Read a newspaper article, watch news on TV or even receive a tweet on your phone and you are likely to be faced with some dreadful image of the current economic conditions. The housing bubble has exploded and dragged us into a hole that many still consider to be too wide and deep to crawl out of. Those few times that you actually hear about a glimpse of hope for economic recovery is usually overshadowed by some discouraging statistic the following day.
But all is not lost. In fact, by finding ourselves in a corner we are truly challenged to choose between needs and wants, real value and make belief, between progress and waste. And the market has already spoken. Products and services that focus on core features, customer value and ability to quickly respond to changes in their environment are the new success stories – Flip camcorders, netbooks, on-demand applications in the cloud, the list goes on – “The Good Enough Revolution” as Wired Magazine calls it. Many new startups have embraced this paradigm and turned it into a multi-million dollar business, a very profitable, nimble, exciting and influential business. Take a look at guys at 37signals. Their business culture and principles are a sign of what is more to come.
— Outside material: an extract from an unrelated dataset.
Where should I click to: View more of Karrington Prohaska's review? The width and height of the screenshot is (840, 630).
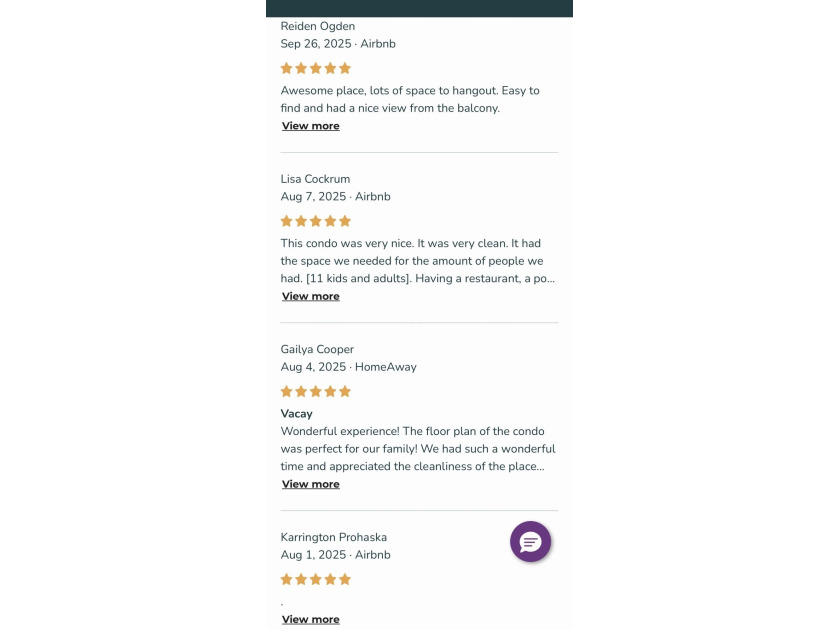tap(310, 620)
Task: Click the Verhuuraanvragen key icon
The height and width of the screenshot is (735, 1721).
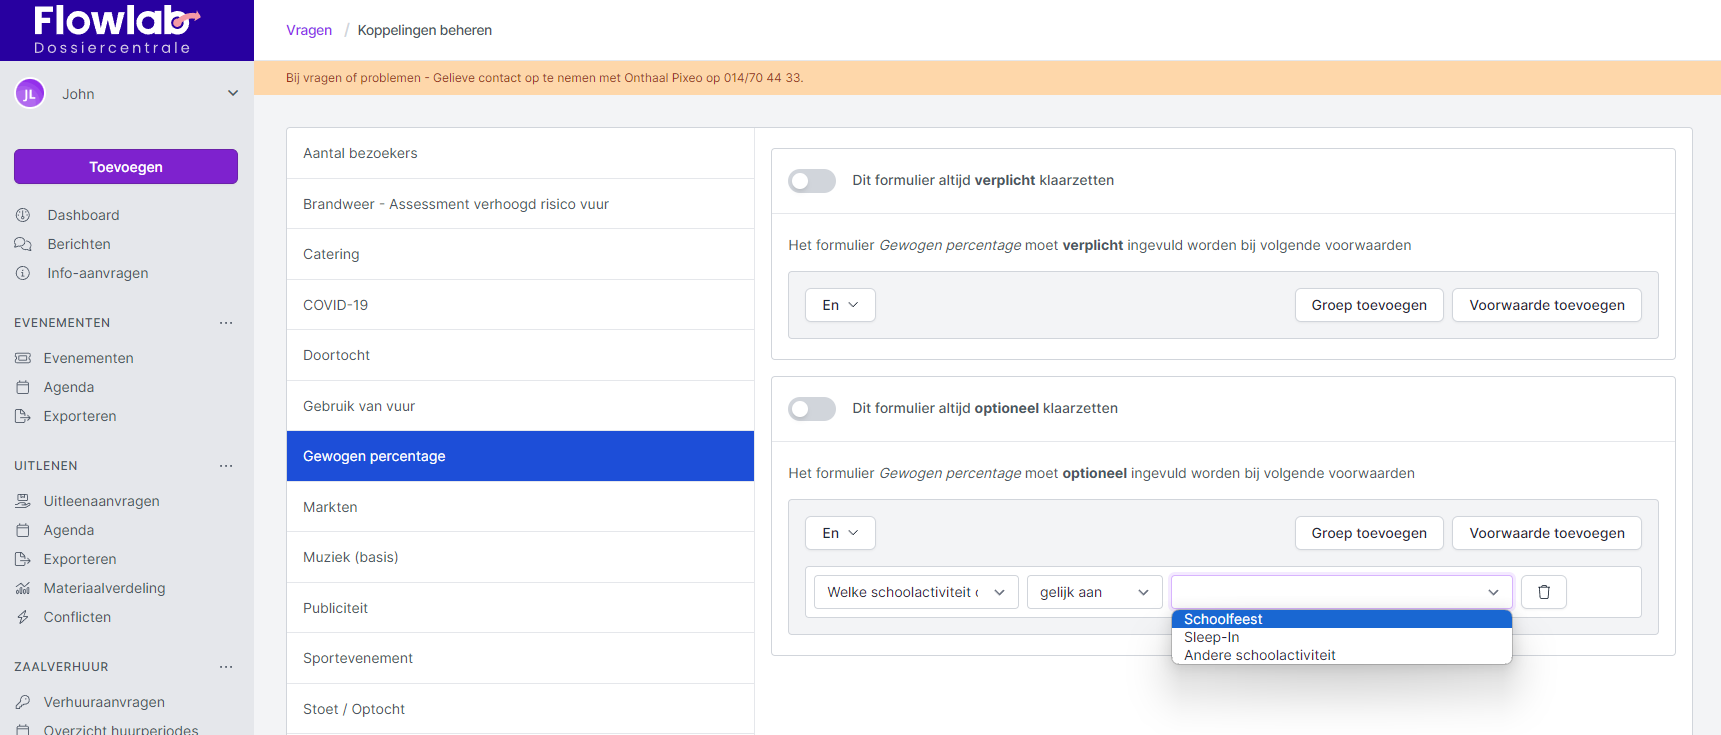Action: coord(23,702)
Truth be told, it is easy to be agile, innovative and revolutionary when you are a company of 20. It is a whole other ballgame if you are a multi-billion dollar enterprise with thousands of employees. Cutting waste and finding focus in a enterprise environment is no easy task. A task that few are willing to take up and even less are going to succeed at. But timing could not be any better and as we look for ways to transform our organizations, departments and teams we must embrace the limitations of this moment and turn them into means of achieving breakthrough.